Westpac Corporation Banking that is located in Sydney Australia with branches in different countries such as New Zealand, Australia, and the Pacific. Some of the projects proposed within the project portfolio include digitization of the banking services, ad-hoc reporting, data security, compliance to the recent regulations, infrastructure development. In addition, the project seeks to incorporate sustainability as key aspect global goal of UN. At the first stage of the project portfolio management which was planning, there are some aspects of the project that were introduced mostly in the sustainability per view. Upon the implementation of the project various company staffs also are involved and hence express their perspective on the benefits, effects, and outcomes of the project. Some key aspects of the project that are revealed in this report are situation analysis, project evaluation, portfolio management, corporate culture and possible outcome of the project. Various analysis of the project is, therefore, necessary to review some other benefits that can be realized. The following report documents findings that will be presented to executive management giving the project portfolio management review.
Situational Context
Westpac Corporation Banking (WCP) investing in Project Portfolio Management project is a good idea as most organization currently working on the model as the right business project. Some of the reasons supporting the choice of project portfolio management (PPM) are a minimal risk on the overall performance of the organization, maximized resource, prove the value to stakeholders and enable repeatable success. With the call from UN that organizations need to implement sustainability projects that expresses the corporate social responsibility and environmental concerns. In addition, the project works to transforms the organization on service delivery with digitalization (Schrodt, 2002). The project also benefits general public due to climatic mitigation project that forms part of sustainable development as this solemnly helps the community.

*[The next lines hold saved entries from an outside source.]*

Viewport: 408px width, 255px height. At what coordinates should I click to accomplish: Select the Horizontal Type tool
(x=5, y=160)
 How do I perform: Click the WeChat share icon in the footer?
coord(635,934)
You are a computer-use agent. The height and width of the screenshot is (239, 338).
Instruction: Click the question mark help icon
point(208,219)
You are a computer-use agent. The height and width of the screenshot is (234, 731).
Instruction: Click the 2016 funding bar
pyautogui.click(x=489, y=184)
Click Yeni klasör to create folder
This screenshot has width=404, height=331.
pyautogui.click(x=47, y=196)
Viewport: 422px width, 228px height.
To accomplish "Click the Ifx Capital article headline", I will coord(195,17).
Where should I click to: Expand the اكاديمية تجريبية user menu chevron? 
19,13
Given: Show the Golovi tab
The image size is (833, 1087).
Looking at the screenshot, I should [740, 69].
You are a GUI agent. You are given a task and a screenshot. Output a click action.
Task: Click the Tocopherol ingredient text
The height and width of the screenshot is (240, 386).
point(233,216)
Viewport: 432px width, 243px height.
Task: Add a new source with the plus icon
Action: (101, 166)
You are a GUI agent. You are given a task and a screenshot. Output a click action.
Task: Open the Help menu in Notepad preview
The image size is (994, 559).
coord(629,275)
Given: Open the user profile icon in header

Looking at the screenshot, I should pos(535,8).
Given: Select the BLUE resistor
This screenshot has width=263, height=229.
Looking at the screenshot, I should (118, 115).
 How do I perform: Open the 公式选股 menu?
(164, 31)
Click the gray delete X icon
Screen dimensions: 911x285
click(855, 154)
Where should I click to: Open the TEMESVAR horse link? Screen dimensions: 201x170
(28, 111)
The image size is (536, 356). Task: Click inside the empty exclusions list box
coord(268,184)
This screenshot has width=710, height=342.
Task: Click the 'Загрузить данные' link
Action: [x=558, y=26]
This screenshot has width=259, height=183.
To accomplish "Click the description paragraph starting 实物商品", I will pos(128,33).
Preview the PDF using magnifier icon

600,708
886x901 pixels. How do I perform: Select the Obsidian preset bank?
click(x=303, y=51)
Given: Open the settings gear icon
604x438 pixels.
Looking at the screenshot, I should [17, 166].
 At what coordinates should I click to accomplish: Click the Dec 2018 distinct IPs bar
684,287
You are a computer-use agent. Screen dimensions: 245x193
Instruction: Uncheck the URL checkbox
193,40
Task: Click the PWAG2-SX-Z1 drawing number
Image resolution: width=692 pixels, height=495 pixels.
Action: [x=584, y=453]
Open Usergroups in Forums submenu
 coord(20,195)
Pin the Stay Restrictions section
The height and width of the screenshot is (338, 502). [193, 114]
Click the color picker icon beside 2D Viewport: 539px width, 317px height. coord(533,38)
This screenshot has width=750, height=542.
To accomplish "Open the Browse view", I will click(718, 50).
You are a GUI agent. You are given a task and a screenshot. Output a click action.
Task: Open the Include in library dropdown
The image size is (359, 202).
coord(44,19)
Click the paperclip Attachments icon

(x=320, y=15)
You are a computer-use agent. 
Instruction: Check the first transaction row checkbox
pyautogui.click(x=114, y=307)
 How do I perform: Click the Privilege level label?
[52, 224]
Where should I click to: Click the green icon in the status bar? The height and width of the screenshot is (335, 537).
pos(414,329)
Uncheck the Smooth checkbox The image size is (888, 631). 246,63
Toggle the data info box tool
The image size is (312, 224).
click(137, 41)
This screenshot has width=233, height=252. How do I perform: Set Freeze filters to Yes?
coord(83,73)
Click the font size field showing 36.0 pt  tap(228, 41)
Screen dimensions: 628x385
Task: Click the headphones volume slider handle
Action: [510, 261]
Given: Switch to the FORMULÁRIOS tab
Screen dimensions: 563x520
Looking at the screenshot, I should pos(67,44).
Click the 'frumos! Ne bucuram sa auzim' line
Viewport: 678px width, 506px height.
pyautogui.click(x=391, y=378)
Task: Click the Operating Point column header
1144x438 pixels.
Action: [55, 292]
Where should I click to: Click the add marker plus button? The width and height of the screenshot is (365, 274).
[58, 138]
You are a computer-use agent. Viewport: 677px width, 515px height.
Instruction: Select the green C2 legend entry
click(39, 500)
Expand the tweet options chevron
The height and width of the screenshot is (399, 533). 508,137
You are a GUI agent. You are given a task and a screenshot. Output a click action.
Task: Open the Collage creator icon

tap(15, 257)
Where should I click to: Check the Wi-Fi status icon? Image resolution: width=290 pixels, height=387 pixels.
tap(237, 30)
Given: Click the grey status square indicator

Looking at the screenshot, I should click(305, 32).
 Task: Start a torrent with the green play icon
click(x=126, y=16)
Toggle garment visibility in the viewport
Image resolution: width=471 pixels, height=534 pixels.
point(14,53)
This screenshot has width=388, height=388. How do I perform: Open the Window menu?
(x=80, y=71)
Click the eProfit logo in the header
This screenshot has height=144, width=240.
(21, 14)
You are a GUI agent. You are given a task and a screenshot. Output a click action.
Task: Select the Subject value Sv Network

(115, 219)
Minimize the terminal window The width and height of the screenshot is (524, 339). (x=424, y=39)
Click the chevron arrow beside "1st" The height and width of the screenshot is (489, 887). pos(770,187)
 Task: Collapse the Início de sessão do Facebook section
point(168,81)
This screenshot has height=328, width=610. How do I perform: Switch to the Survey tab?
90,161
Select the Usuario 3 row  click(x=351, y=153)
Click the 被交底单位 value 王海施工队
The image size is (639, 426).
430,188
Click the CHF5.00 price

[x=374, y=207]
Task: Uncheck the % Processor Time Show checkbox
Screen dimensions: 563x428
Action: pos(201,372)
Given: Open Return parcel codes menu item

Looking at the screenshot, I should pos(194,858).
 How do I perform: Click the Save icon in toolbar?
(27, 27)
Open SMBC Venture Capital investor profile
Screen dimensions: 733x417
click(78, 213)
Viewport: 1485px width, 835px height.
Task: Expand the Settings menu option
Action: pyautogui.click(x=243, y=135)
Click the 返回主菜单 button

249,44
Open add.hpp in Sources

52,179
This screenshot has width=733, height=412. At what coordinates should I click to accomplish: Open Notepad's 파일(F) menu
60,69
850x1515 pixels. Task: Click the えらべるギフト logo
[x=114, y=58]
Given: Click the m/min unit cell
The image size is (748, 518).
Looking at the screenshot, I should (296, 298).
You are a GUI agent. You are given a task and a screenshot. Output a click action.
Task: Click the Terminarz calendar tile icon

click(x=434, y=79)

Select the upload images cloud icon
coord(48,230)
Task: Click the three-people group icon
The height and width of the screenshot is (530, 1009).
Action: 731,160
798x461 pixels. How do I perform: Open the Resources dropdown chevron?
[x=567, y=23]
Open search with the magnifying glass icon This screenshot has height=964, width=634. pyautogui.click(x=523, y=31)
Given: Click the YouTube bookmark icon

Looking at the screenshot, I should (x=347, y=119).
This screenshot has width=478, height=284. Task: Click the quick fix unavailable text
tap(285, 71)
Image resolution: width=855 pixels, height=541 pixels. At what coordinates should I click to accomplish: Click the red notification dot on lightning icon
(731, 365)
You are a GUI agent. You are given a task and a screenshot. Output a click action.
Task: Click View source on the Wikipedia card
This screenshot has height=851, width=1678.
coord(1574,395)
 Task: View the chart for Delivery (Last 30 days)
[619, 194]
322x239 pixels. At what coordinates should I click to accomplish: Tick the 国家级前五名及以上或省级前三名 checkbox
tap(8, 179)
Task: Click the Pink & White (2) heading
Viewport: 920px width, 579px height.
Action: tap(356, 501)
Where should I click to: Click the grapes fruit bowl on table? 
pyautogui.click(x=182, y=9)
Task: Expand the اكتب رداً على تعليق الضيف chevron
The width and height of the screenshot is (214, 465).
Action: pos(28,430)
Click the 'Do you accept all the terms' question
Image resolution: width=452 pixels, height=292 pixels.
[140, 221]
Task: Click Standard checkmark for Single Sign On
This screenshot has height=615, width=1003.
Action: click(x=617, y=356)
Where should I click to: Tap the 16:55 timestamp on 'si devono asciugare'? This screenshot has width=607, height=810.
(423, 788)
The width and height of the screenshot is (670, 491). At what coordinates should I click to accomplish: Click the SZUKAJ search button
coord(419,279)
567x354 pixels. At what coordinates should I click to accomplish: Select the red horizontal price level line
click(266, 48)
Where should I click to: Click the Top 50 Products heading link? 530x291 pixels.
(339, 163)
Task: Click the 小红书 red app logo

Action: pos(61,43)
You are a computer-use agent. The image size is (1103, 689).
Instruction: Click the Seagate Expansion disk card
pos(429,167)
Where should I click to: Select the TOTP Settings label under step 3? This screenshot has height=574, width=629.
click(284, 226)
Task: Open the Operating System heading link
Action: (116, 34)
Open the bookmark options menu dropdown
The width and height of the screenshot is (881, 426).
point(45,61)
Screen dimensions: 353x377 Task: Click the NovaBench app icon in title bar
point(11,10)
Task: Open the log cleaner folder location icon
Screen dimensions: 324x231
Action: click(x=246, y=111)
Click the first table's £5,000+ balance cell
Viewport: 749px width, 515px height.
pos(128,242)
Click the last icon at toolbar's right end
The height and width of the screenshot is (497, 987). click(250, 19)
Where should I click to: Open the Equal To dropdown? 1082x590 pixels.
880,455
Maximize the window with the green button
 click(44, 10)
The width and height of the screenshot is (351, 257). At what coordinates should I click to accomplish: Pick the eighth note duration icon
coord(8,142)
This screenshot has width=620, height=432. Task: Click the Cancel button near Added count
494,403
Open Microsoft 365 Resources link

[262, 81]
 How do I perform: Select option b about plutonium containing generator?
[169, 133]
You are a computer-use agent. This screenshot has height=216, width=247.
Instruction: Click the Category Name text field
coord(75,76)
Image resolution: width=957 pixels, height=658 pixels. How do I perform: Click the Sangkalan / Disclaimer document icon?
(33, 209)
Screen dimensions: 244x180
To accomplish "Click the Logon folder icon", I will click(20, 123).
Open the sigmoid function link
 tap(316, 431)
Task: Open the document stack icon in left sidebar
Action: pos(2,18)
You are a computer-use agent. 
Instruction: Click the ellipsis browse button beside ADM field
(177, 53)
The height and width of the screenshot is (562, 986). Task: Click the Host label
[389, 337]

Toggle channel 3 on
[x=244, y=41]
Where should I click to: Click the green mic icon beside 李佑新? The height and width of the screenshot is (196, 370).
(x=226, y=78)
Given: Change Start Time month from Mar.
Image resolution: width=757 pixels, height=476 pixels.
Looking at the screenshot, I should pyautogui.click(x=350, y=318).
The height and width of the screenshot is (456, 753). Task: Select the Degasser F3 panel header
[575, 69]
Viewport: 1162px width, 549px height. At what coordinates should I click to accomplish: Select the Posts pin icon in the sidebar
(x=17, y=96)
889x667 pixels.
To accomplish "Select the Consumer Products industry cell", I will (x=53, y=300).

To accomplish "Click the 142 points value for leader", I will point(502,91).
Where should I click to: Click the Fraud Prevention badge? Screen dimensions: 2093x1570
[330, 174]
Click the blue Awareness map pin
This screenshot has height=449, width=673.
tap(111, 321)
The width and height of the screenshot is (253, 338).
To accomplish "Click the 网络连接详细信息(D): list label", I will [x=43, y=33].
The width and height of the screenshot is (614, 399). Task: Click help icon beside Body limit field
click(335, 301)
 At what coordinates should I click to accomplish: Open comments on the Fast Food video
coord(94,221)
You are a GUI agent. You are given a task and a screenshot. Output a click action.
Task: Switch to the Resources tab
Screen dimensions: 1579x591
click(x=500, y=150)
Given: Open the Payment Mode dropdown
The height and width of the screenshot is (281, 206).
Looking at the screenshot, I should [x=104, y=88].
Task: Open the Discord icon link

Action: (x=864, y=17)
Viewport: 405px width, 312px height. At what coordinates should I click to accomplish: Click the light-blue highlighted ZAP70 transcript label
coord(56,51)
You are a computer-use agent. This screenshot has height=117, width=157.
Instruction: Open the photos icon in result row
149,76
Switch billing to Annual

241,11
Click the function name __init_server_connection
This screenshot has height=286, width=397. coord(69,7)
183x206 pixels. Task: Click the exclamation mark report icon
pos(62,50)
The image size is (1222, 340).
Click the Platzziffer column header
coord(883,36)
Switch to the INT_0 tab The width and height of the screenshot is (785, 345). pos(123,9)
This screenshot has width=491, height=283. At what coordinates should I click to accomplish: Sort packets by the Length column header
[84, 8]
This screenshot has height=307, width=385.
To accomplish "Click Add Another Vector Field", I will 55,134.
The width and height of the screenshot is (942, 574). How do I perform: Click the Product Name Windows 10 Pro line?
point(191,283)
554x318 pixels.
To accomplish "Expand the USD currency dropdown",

Optimism of the project portfolio management
Secondly, the WCP is optimizing its capacity since one of the main objectives of the company is to invest in a sustainable development project and incorporating sustainability in project portfolio management proved optimism. (Mesly, 2017).
Project portfolio management execution
Thirdly, the organization is executing the project since some reasonable amount of money has been dedicated to the project. The company has already set a huge amount of funds in executing the project and this is evident by $10billion and $25billion that the company has devoted towards implementation of the environmental project being a critical aspect of sustainability.
Project absorption
Fourthly, the organization can absorb all the changes though slowly since the implementation follows steps that involve staff training. In addition, Stakeholder Advisory Council works to ensures that the company stakeholders are involved in the implementation of the project hence they absorb the project (Zhang, 2009).
Benefit realization
Finally, it is worth noting that the company is realizing the promised benefits. The company had convinced the stakeholders on the benefits of portfolio project management and some of the initial benefits of the project are the implementation of sustainable practices (Ravasi & Schultz, 2006).
The method the organization uses to evaluate portfolio is convention and risk-adjusted method. The portfolio evaluation within the company takes two directions that can be divided into conventional and risk adjusted method. Conventional portfolio evaluation method is the evaluation method that takes into account the performance of portfolio according to set standards. Risk-adjusted evaluation method evaluates the risk and risk mitigation to ensure that the project is managed.
Justification of project evaluation
Secondly, the justification of using the portfolio evaluation methods lies in the ability of the method to evaluate both general performance and risk (Goergen, 2012). This gives the overall goal of the evaluation that is needed both major stakeholders and management. Thirdly, the challenge that the organization is likely to face in the course of using this method can be coordination between management and project managers in case of evaluation.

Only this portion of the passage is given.